# [solved] rt73usb fails

## bastibasti

Hi

My rt73usb seems to be working fine, kernel module loads and iwlist wlan0 scan gives all networks nearby.

now when I try to attach to some network (wlassistant) I get

"error for wireless request "Set Mode" .... device or resource busy"

what can be the problem here??

kernel is 2.6.29-gentoo-r1

dmesg gives no error, other than "wlan0 link is not ready"

there is no KDE or other wlan manager running on this host, so no ther programs access the stick

I turned off all wake/resume stuff on USBLast edited by bastibasti on Mon Apr 13, 2009 2:49 pm; edited 1 time in total

----------

## rkfsm

I also have the rt73usb on the same kernel and it is a fickle thing...

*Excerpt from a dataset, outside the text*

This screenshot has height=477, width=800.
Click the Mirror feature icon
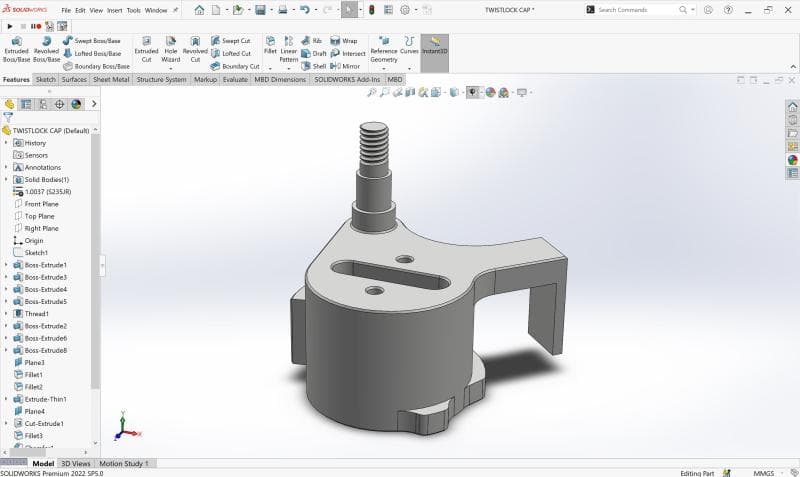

Do you have the latest firmware from Ralink put in /lib/firmware?

Are you using wpa_supplicant or iwconfig? wpa_supplicant works better.

Are you using WEP or WPA? WPA or WPA2? AES? TKIP?

----------

## bastibasti

I have used the firmware rt73-firmware 1.8 from portage

is this the latest one? The network is only 128bit wep, and iwconfig (as wlassistant uses it)

----------

## rkfsm

Try this....

```
#!/bin/bash

kill `cat /var/run/dhcpcd-wlan0.pid`

ifconfig wlan0 down

rmmod -f rt73usb rt2x00usb rt2x00lib

modprobe rt73usb

sleep 5s

iwlist wlan0 scan

sleep 2s

iwconfig wlan0 essid MYAPPOINT

iwconfig wlan0 enc 1234567890abcdef1234567890

iwconfig wlan0 key 1234567890abcdef1234567890

iwconfig wlan0 channel 1

iwconfig wlan0 ap 00:1C:DF:CF:5F:12

ifconfig wlan0 up

dhcpcd wlan0

```

Substitute your own values for you AP's MAC address, ESSID, network encryption key and channel

----------

## bastibasti

Thank you I have now installed RUTILT, and it works like a charm!

BTW:

ifconfig wlan0 down

rmmod -f rt73usb rt2x00usb rt2x00lib

modprobe rt73usb

sleep 5s

-> iwlist wlan0 scan 

would not work, as wlan0 is down !

----------